If the previous 2 points haven't emphasized this enough, it is important to involve a mental health or medical professional in the diagnostic process, both for accurate diagnosing and (hopefully) treatment. On a very simplistic level, not all inventories are scored in a straight-forward manner. There may be more recent versions of the inventory that are not published online. While there is something to the "name it to tame it" phenomenon, having the wrong diagnosis to start with can feel like a loss of identity when it is eventually corrected. Having been on the delivery end of such situations, I can attest to the anguish and frustration that ensues. If a person self-diagnoses and subsequently, tells friends and family, joins a support group, makes vlogs, or informs their school or employer, they've built up an important sense of identity around the diagnosis they think fits for them. When they eventually find their way to a mental health provider's office, where they receive the news that "it's not X, it's Y," you can imagine the level of grief, loss, and, potentially, anger that they may feel. I have, more than once, been the bearer of such bad news-- and have witnessed the accompanying disbelief, sadness, or ire. I never think it's a good idea for anyone to tie their identity to any sort of label, whether it's a medical or mental health diagnosis, a sport you play, or a job you do. You are a unique and wonderful person with your own special twist on humanity-- let that be the source of your identity and not a cluster of symptoms or behaviors that you share in common with other people.

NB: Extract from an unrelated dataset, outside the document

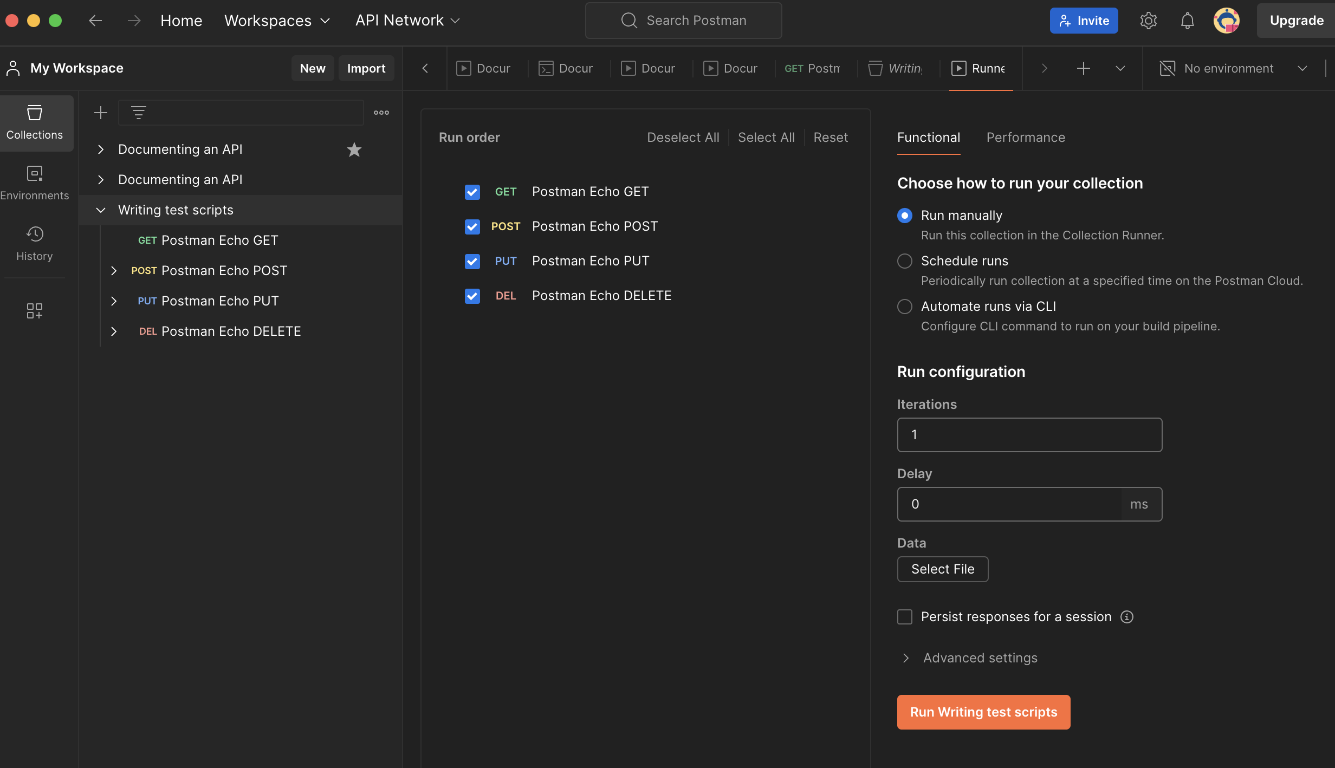Create new collection with plus icon
The width and height of the screenshot is (1335, 768).
coord(101,113)
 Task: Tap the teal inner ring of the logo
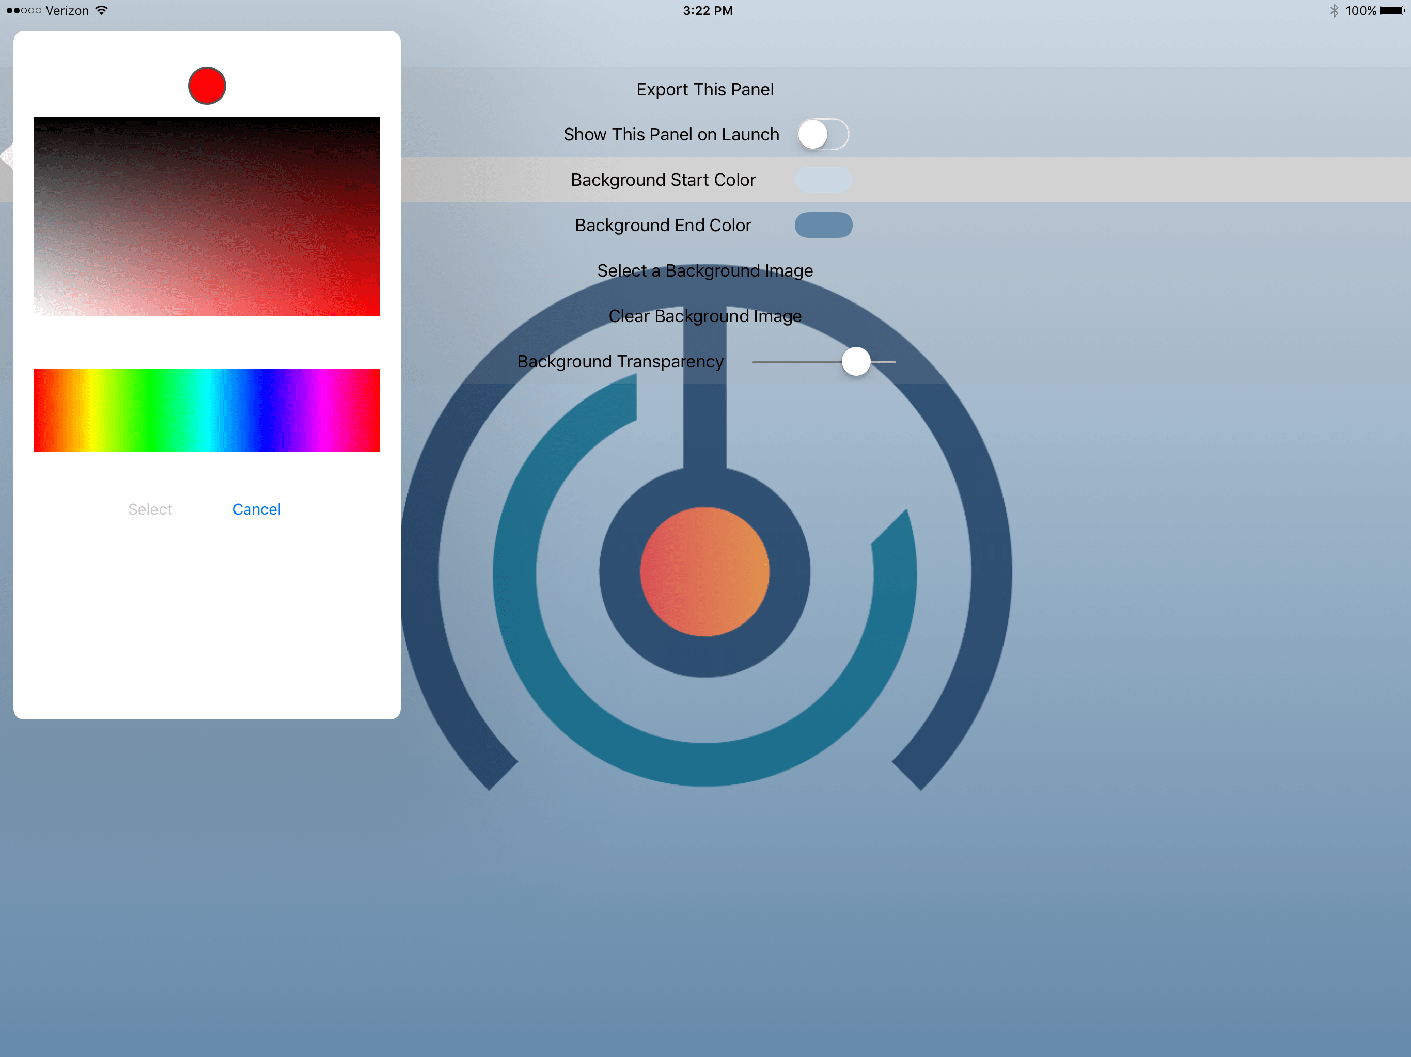pos(704,764)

Self-diagnosing can have some negative consequences for the person self-diagnosing and for people who have been diagnosed by a clinician.
I covered some of the risk of self-diagnosis above, though there is more to consider. Sometimes, when a person assumes a diagnosis, they lean too far into the diagnosis and start to use the label as a reason for things that they do, think, or feel. This can result in a self-fulfilling prophecy in many different ways. For someone who self-diagnoses ADHD, they may tell people that they cannot do X because they have Y and Z ADHD symptoms. The reasoning can become circular: "I have depression, so I sleep until noon." Over-sleeping is a symptom of depression and one that often needs to be addressed, lest the person lose contact with all valued activities and experience even worse depression. Identifying a condition is not meant to provide an arsenal of excuses for behavior. A diagnosis is best used to inform goals for treatment and intervention, which is something that a clinician can assist with. For example, a core feature of ADHD is inattention, so we would need to work on building skills for concentration and focus. If a person self-diagnoses, there's no clinician there to help work on a treatment plan and frame the work of moving forward, rather than lapsing into the diagnosis itself. Self-diagnosis-- or, more accurately, self-misdiagnosing can be hurtful to people who have the actual diagnosis. If a person misdiagnoses themselves and goes public with their purported condition, people who actually have the condition may wonder why they are functioning so differently (and often with more difficulty) than the person who has misdiagnosed themselves.
If you think you may have a mental health condition, resist the temptation to self-diagnose and make an appointment with a qualified clinician. Find a mental health provider trained in differential diagnosis or more in-depth diagnostic assessments. Your mental health provider can help to formulate a treatment plan and keep your identity separate from that of the diagnosis.